The integration with TongAgent—the underlying multimodal reasoning core—provides the actual execution environment. TongAgent handles vision-language encoding, tool invocation, and code execution, while SPORT's contribution is the self-improvement loop wrapped around it. This separation of concerns means the exploration and learning components could theoretically be adapted to other multimodal agent frameworks.
What makes this architecture compelling is the feedback loop's closure: synthetic tasks prevent distribution mismatch, multi-trajectory sampling provides comparative data, LLM verification avoids human bottlenecks, and preference optimization learns from relative quality rather than absolute labels. The system demonstrated 7-8% improvements across metrics on the GTA benchmark, a substantial gain for multimodal agent tasks that typically show incremental progress.
Gotcha
The repository is essentially a research artifact rather than production software. Documentation is sparse—there's no clear guide on computational requirements, expected training duration, or how to reproduce the NeurIPS results. You'll find basic installation instructions but not the detailed configuration needed to actually run the self-exploration loop on your own data. Several components mentioned in the research appear incompletely implemented or require significant setup of external dependencies that aren't clearly documented.

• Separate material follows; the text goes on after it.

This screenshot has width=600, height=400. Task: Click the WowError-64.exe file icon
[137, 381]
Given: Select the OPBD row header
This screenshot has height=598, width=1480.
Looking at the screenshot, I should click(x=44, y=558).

More fundamentally, the self-improvement loop depends critically on LLM verifier quality. If your verification model can't reliably distinguish good from bad outcomes in your specific domain, the entire preference learning process becomes unreliable—garbage rankings produce garbage policy updates. The paper demonstrates this works for general visual question answering and tool use tasks, but specialized domains (medical imaging, industrial robotics, scientific analysis) might need domain-specific verifiers or human-in-the-loop validation. The system also inherits ShareGPT4V's biases and limitations; if your tasks involve visual scenarios poorly represented in that dataset, task synthesis quality will suffer. With only 20 GitHub stars and what appears to be an early-stage release, expect to debug missing pieces yourself.
Verdict
Use SPORT if you're a researcher working on autonomous agent training, exploring alternatives to human annotation pipelines, or investigating preference-based learning for multimodal systems. The NeurIPS acceptance and architectural ideas are valuable even if you just implement parts of the approach in your own framework. The self-exploration loop concept is genuinely novel and addresses real scalability bottlenecks. Skip if you need production-ready agent infrastructure, comprehensive documentation, or can't afford to reverse-engineer research code. Also skip if you're working in specialized visual domains where LLM verification might not transfer well, or if you lack the computational resources to run iterative trajectory exploration (likely requiring significant GPU hours). For practitioners, wait for a more mature release or consider adapting specific components like the multi-trajectory sampling into existing agent frameworks rather than adopting SPORT wholesale.